**Actividades**
(A) Responda, según el fragmento sobre Arturo, estas preguntas:
(i) ¿En qué año le trae Arturo el rollito de hojas?
(ii) ¿En qué fecha se fundó Dolores?
(iii) ¿Qué título tenía el libro cuyo preámbulo se le pidió a Arturo?
(B) Transcriba del fragmento sobre Arturo el pasaje que comienza en las palabras “Es 1998 y Arturo, al” y termina después de “transparentes o emplumados.”.
(C) Redacte lo que sigue al fragmento sobre Arturo, a partir de su última oración.

**Texto presentado**
● ● ● ●
Es 1998 y Arturo, al que veo bastante afectado de su salud y vigor, me trae un rollito de hojas que contienen comunicaciones entre pobladores y curas del Espinillo de finales del Siglo XVIII con los virreyes porteños. Tales papeles contenían las claves como para escribir un libro que llevará a descubrir el punto  donde estuvo el histórico rancherío originario motivador de la fundación de Dolores, el  22 de setiembre de 1801 (por decreto del Virrey  Avilés). Le pedí que escribiera el preámbulo de aquel “Génesis de un Pueblo”. No imaginaba  que aquello iba a ser  su último escrito público ya que no  mucho después murió -1998- o mejor dicho, se fue de viaje, quizá, como le gustaba imaginar, de polizonte en su propia carreta, o en el hombro del ala de alguno de sus  místicos amigos asexuados, transparentes o emplumados.
● ● ● ●
**Material proporcionado**
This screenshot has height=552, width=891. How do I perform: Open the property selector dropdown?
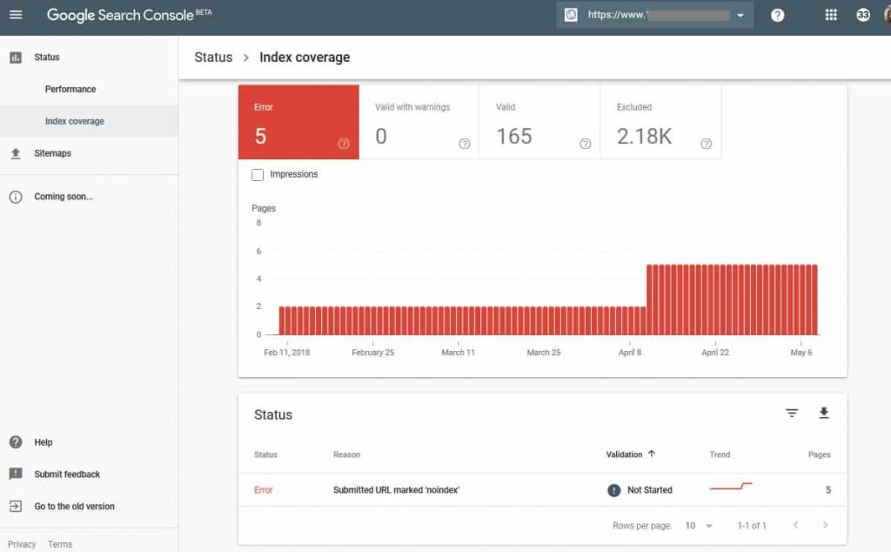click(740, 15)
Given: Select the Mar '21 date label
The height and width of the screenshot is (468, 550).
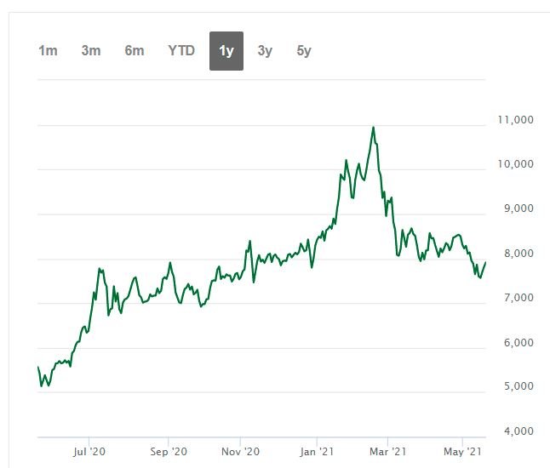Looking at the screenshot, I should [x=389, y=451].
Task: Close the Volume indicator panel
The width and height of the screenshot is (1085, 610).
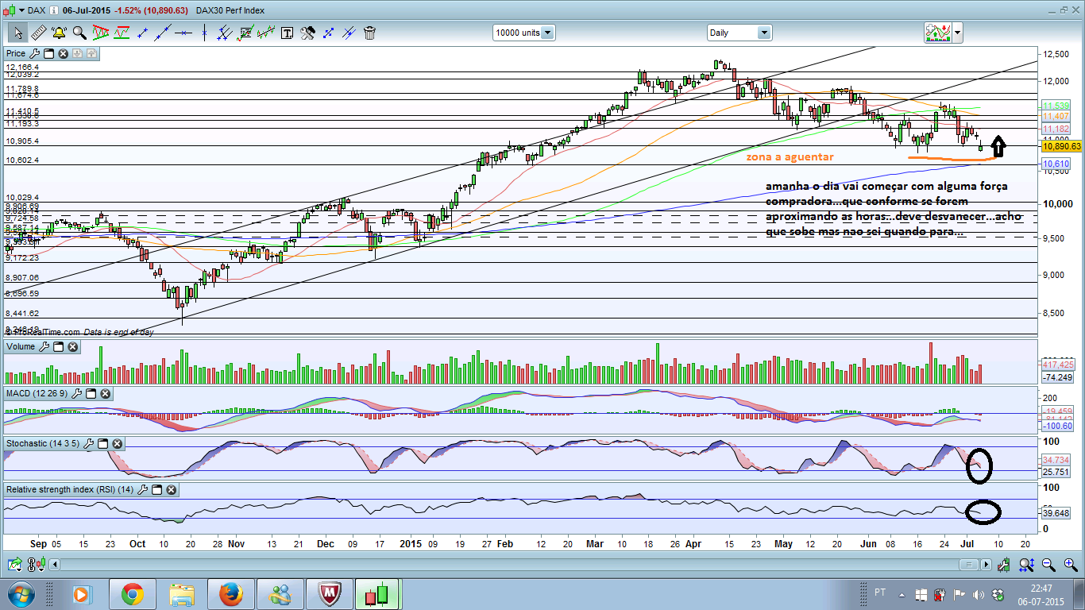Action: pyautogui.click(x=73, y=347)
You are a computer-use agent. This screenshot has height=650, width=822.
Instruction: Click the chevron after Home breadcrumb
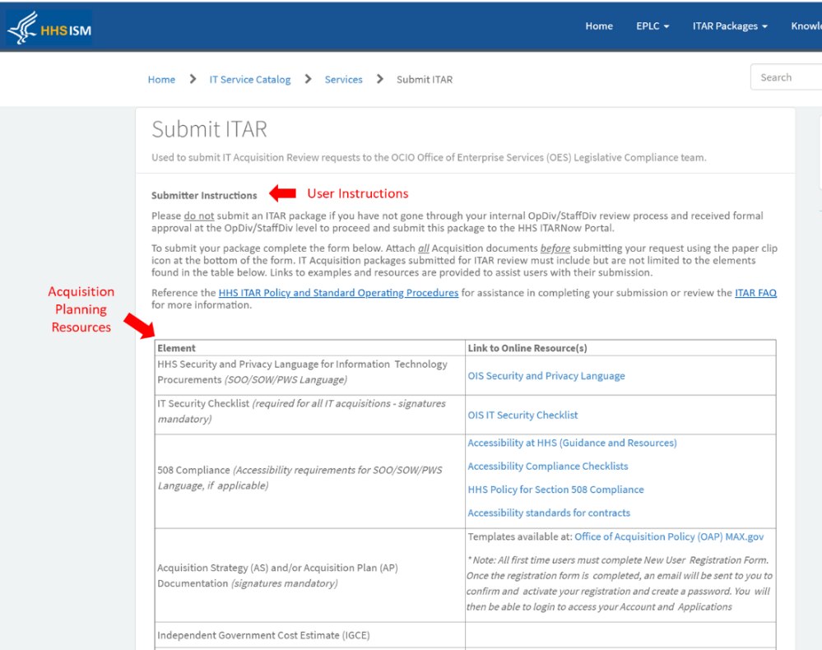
● ● ● ●
**Sus respuestas**
(A)
(i) En 1998.
(ii) El 22 de setiembre de 1801.
(iii) “Génesis de un Pueblo”.

(B)
Es 1998 y Arturo, al que veo bastante afectado de su salud y vigor, me trae un rollito de hojas que contienen comunicaciones entre pobladores y curas del Espinillo de finales del Siglo XVIII con los virreyes porteños. Tales papeles contenían las claves como para escribir un libro que llevará a descubrir el punto  donde estuvo el histórico rancherío originario motivador de la fundación de Dolores, el  22 de setiembre de 1801 (por decreto del Virrey  Avilés). Le pedí que escribiera el preámbulo de aquel “Génesis de un Pueblo”. No imaginaba  que aquello iba a ser  su último escrito público ya que no  mucho después murió -1998- o mejor dicho, se fue de viaje, quizá, como le gustaba imaginar, de polizonte en su propia carreta, o en el hombro del ala de alguno de sus  místicos amigos asexuados, transparentes o emplumados.

(C)
El preámbulo escribe lo que un compañero de sala en el internado de un Hospital de Montevideo le encargó me trasmitiera. ¿Qué? “Dígale a su amigo  que escriba todos los cuentos porque sino la historia se pierde”. En tantas páginas escritas he tenido, naturalmente o instintivamente  en cuenta tal  es conceptos de aquel viejo tropero de polvorientos caminos del centro de la República; o sea, no he olvidado el magnífico consejo. Tampoco me olvido que Arturo tenía  manuscrito en un cuaderno material para un proyecto de libro: “Cuentos de la  calle Mini”, solicitándome un preámbulo. Le escribí  dos borradores, por las dudas que a los  cuentos, en una segunda re escritura, el autor del manuscrito  decidiera cambiar sucesos o destinos  de sus personajes. No se que habrá sido de aquel manuscrito y de mi  se fugó, casi todo recuerdo de su trama; salvo el misterio de lo qué hacía una pareja acurrucada en la oscura oquedad de un zaguán de esta muy antigua y  fonéticamente aguda calle doloreña.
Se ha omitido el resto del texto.